Milsom’s genius lay in the imaginative insights he brought to the reading of these documents, which revolutionised some of the old orthodoxies. For Milsom, many of the puzzles found in the legal doctrines of the past could only be resolved if one tried to understand them through the eyes of the lawyers of the age, and to recover the unexpressed assumptions which informed their actions. For instance, it was by focusing on the very hierarchical nature of the feudal relationship around which all medieval landholding was based that Milsom was able to perceive that many of the cases which came before the king’s justices in the later twelfth century were disputes, not between social equals, but between tenants and lords.

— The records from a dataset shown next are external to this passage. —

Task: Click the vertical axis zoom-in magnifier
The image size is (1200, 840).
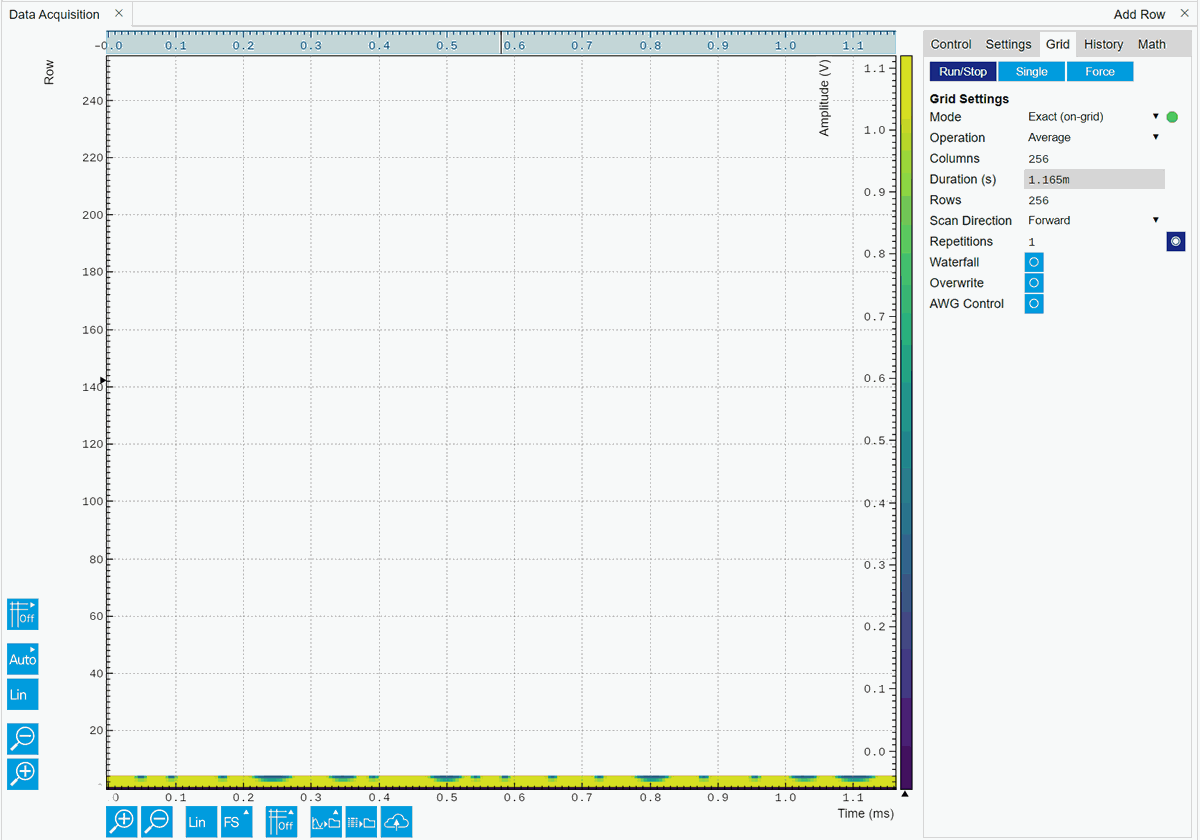Action: tap(22, 773)
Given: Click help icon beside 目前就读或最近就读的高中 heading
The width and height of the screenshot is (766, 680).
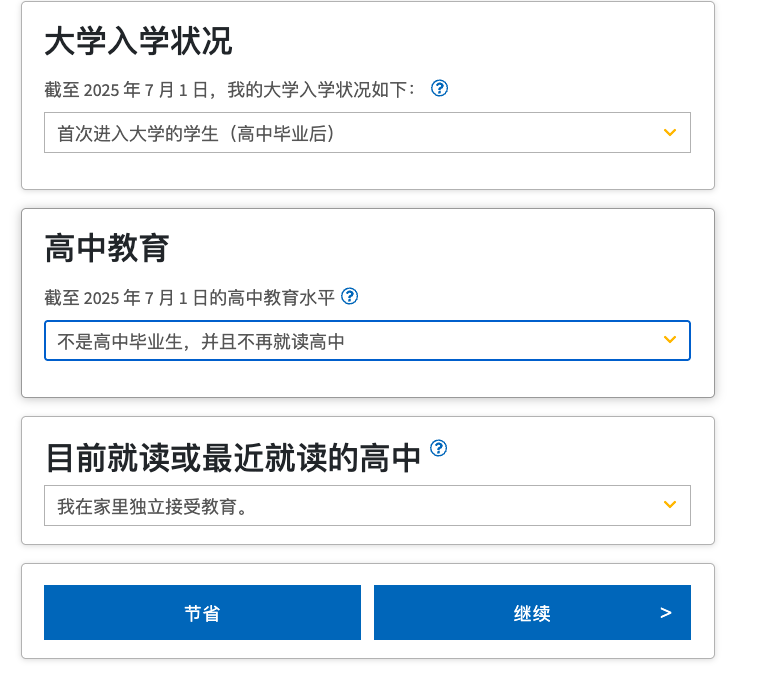Looking at the screenshot, I should pos(438,447).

This in turn led to the insight that the birth of the common law was to be attributed not to a conscious policy of the crown, but to the demands of tenants who had been denied justice by their lord’s court. As he later recalled, it was while waiting for a train home from Charing Cross that his key insight first struck him. Milsom’s project was also a broader one of historical jurisprudence, for his fine-grained research also revealed how legal ideas developed and mutated. In his view, legal change in the common law tradition was often the result of legal opportunism, as lawyers adapted old forms for new purposes simply to win the case for their clients. Although LSE proved to be a congenial environment for him to develop his ideas, Milsom did not enjoy the atmosphere at the School in the age of student protests in the late 1960s, when he served on the General Purposes Committee, and in 1976 he returned to a chair in Cambridge. If out of sympathy with the student radicals of 1968, however, he was in his time at LSE both an enthusiastic teacher and a dedicated colleague.